At A Moments Notice... At A Moments Notice...

2.06.2006

Anger Sweetened 

"If you want to ruin the truth, stretch it." ~Author Unknown

I wonder how often you say exactly what you mean? I wonder how, if you don't say the words lurking just beneath your tongue, do you deal with the reflux of them later?

Though we have been told all our lives "the truth shall set you free", many of us, as reported by New York Times columnist Frank Rich, "live in an age of 'truthiness'", where what we believe to be true is often passed off as truth despite having any empirical evidence of its truth; it simply is because we say so.

Though truth is an abstract word, it should hold some concrete weight in our lives. It should be examined with a fine toothed comb, and used willingly and freely. It shouldn't be covered up, hidden, or made to feel unneccesary. It should be the first thing we greet in the morning, and the last thing we speak at night. When we subscribe to truthiness we do more than compromise who we are, we set into motion the idea we have to lie in order to make it in this world.

For the last six years I've been searching for a truth, something to sink my claws into, something to sustain me, validate me, embrace me. What I have found over and over again, is me. I am the truth, when I choose it. I am the light, when I see it. I am any and every thing my little heart can dream, and there is no greater truth than that, none, whatsoever.

The poem I'm about to share, the words Oprah closed her show with a few weeks ago (paraphrased: it's not whether or not James [Frey] lied, it's about how much our contemporary generations view the truth) and the fact that I don't always say what I mean, or mean what I say is the reasoning behind this post.

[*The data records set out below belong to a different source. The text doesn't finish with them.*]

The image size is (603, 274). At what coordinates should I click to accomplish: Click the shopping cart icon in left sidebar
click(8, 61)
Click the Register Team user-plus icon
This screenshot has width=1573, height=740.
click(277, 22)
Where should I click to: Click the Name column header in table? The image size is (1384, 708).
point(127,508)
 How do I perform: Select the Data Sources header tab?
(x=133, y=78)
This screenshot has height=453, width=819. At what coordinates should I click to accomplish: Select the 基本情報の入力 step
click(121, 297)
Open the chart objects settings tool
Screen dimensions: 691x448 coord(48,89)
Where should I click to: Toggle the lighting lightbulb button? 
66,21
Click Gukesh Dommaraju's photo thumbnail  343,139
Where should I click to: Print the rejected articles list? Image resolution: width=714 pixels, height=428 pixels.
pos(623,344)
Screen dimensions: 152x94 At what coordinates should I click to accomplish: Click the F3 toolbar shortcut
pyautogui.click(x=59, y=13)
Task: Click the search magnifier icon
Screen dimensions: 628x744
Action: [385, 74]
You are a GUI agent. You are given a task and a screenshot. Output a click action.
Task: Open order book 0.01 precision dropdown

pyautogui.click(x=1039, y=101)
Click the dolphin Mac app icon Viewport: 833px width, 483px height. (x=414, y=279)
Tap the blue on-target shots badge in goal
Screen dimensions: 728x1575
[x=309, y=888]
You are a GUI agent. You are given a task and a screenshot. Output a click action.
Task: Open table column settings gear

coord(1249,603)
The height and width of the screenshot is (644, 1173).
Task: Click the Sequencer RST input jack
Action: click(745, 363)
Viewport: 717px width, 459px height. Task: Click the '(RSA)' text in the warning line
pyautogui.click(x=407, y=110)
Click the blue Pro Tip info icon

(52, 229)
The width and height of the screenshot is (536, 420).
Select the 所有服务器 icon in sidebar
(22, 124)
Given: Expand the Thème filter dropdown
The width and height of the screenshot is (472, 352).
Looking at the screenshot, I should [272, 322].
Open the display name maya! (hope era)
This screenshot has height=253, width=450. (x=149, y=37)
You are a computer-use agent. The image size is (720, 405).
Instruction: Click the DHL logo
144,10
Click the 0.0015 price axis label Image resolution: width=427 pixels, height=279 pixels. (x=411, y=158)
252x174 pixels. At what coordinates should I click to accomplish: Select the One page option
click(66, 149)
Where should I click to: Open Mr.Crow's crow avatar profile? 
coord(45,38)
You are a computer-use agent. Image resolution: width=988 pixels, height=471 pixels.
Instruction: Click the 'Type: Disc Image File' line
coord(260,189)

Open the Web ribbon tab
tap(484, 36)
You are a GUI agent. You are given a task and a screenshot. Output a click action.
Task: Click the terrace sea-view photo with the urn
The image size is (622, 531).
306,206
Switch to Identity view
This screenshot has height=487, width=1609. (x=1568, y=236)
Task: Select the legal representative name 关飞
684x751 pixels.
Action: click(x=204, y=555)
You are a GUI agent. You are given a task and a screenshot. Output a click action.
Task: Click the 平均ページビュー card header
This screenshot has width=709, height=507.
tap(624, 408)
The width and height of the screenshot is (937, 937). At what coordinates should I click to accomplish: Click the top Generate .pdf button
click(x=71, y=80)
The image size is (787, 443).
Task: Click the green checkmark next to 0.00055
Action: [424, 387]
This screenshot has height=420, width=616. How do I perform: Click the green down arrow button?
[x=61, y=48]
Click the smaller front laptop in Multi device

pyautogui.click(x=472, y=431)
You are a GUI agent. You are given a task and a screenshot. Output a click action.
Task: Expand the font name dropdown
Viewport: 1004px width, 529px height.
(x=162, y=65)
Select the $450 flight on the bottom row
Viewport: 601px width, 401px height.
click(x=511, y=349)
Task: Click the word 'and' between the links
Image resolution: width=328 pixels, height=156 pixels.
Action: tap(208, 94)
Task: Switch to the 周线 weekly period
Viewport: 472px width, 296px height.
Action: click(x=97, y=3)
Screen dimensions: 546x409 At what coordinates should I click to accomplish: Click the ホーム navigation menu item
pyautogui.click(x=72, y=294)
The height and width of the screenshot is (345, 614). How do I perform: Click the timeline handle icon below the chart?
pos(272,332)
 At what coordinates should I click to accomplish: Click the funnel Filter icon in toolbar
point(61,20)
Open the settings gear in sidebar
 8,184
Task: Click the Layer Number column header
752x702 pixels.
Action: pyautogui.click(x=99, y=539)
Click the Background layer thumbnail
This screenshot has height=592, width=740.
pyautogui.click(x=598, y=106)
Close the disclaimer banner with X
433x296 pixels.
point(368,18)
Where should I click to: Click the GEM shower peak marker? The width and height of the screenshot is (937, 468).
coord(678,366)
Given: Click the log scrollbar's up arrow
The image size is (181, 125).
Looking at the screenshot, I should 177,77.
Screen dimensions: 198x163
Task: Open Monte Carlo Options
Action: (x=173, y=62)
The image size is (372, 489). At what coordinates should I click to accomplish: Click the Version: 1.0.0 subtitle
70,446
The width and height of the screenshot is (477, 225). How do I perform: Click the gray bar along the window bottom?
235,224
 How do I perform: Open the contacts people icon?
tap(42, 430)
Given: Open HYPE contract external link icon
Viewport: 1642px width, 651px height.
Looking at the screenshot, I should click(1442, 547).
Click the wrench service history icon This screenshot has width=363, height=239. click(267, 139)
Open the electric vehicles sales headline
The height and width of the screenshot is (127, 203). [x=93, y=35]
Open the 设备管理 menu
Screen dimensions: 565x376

Anger Sweetened, by Molly Peacock

What we don't forget is what we don't say.
I mourn the leaps of anger covered
by quizzical looks, grasshoppers covered
by coagulating chocolate. Each word,
like a leggy thing that would have sprung away,
we caught and candified so it would stay
spindly and alarmed, poised in our presence,
dead, but in the shape of its old essence.
We must eat them now. We must eat the words
we should have let go but preserved, thinking
to hide them. They wer as small as insects blinking
in our hands, but now they are stiff and shirred
with sweet to twice their size, so what we gagged
will gag us now that we are so enraged.